Balut... :barf: :barf: :barf:
No thanks


----------



## Guro Harold (Jan 9, 2006)

Check out this thread for recipes: http://www.martialtalk.com/forum/showthread.php?t=15370.


----------



## Dalum (Jan 10, 2006)

Marvin said:
			
		

> my favorite P.I. foods
> Lumpia
> Chicken and pork adobo
> 
> ...



I forgot about lumpia!  I'm glad that others don't like balut too.  Nasty...


----------



## Cruentus (Jan 10, 2006)

Dalum said:
			
		

> I forgot about lumpia! I'm glad that others don't like balut too. Nasty...


 
lol A few of us plan on trying balut real soon. Looks yummy!  

If your ever in Troy, MI "Taste of Manila" is a good grocery store for imports. If you come in the afternoon they have a whole bunch of stuff cooked up and you can eat lunch. I don't know what it is all called, but it is tasty. By far the best food I had was at an anniversary; once again no idea what anything was called though....

Paul


----------



## Dalum (Jan 11, 2006)

Tulisan said:
			
		

> lol A few of us plan on trying balut real soon. Looks yummy!
> 
> If your ever in Troy, MI "Taste of Manila" is a good grocery store for imports. If you come in the afternoon they have a whole bunch of stuff cooked up and you can eat lunch. I don't know what it is all called, but it is tasty. By far the best food I had was at an anniversary; once again no idea what anything was called though....
> 
> Paul



Balut?  It's all you buddy!  

Can you describe the other stuff?  I could try to give you a name.  (Oh yeah!  I forgot Lechon too!  Mmmmmm...  Yummy!)  Taste of Manila, huh?  I think a road trip is in order.  Just not on that horrible night I was down there last Saturday.  The roads were slick and horrible.


----------



## Cruentus (Jan 18, 2006)

OK...I just ate there last night. Still don't know what the F to call it, but I'll describe some of what I have had so far (not all in one sitting though of course)...

1. Chicken with sauce and veggies and potatoes (had pork the same way)
2. Pork cooked in blood. (had beef the same way)
3. Beef and onion dish.
4. Tofu and sprouts
5. homemade egg rolls
6. A whole fish, fried (you eat the bones and everything).
7. Fried bannana (had a candy like coating too it).

8. Didn't have this at the food market, but I have had a really good noodle dish that was extremely tasty that is worth mentioning. It was kind of spicy and had chicken in it I believe.

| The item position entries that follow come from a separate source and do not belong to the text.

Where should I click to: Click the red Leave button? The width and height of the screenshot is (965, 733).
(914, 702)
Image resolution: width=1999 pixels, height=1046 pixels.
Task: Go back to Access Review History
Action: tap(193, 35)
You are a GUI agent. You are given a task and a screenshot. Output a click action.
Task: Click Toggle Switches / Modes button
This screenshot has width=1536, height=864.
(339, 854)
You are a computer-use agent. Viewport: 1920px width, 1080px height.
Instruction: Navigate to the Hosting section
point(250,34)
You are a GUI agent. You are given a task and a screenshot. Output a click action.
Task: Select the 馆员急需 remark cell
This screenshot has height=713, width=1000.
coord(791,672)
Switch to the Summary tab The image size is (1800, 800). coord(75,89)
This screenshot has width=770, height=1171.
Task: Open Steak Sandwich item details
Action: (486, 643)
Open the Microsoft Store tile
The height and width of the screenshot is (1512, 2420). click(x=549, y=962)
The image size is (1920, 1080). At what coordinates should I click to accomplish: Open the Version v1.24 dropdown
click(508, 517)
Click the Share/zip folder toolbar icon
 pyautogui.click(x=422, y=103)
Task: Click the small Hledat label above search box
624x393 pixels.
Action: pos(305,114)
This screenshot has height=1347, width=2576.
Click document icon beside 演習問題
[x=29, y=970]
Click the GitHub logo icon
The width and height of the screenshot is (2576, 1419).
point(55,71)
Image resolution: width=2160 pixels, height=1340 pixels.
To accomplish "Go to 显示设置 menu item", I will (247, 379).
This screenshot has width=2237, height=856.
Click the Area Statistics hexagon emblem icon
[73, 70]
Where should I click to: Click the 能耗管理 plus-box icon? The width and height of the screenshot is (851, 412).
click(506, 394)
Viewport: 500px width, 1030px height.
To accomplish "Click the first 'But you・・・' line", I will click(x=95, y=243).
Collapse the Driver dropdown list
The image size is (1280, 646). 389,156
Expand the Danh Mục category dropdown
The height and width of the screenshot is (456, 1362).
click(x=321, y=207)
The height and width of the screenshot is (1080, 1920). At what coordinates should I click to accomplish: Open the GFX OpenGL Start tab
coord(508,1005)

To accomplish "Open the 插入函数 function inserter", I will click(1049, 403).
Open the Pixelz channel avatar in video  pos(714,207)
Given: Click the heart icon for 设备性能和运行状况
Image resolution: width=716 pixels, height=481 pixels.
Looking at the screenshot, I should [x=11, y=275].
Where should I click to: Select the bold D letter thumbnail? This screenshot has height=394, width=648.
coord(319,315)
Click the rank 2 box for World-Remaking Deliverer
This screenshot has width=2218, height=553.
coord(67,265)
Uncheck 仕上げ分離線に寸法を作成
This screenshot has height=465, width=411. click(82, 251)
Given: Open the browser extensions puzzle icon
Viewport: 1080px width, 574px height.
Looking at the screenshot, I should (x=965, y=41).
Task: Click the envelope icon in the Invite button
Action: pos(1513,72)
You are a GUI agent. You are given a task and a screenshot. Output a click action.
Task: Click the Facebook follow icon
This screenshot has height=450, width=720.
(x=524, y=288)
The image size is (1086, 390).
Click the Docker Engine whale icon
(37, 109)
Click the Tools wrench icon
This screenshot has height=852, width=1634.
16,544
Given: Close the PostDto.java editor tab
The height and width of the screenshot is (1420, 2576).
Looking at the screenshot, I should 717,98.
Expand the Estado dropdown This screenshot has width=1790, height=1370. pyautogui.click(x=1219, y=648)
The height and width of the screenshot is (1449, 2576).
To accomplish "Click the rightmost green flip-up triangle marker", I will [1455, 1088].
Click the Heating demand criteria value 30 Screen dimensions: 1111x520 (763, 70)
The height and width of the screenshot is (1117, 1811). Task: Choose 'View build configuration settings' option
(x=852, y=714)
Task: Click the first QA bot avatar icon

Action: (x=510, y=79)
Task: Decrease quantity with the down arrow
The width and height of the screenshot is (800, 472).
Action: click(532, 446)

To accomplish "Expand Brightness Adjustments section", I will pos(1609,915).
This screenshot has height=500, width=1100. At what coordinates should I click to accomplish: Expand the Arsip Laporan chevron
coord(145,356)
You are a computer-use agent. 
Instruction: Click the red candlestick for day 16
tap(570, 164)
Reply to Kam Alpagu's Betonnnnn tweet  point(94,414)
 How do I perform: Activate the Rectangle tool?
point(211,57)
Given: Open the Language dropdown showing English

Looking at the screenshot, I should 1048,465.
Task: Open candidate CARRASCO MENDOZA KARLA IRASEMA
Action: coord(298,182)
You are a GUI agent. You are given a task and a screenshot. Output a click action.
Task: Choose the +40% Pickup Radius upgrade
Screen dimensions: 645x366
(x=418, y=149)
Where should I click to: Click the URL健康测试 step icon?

Haven't tried anything I haven't liked yet. Maybe someone can tell me the names of what I have had so far?


----------



## Cruentus (Jan 18, 2006)

Dalum said:
			
		

> Balut? It's all you buddy!
> 
> Can you describe the other stuff? I could try to give you a name. (Oh yeah! I forgot Lechon too! Mmmmmm... Yummy!) Taste of Manila, huh? I think a road trip is in order. Just not on that horrible night I was down there last Saturday. The roads were slick and horrible.


 
Maybe you can describe the dishes you names as well...?


----------



## Gulo (Jan 19, 2006)

Tulisan said:
			
		

> 2. Pork cooked in blood. (had beef the same way)
> 
> Haven't tried anything I haven't liked yet. Maybe someone can tell me the names of what I have had so far?


 
*D*in*ugo*an
usually eated with Puto(rice cake)


----------



## Jagermeister (Jan 20, 2006)

I thought this thread might have something to do with the MF Doom album. Guess not.


----------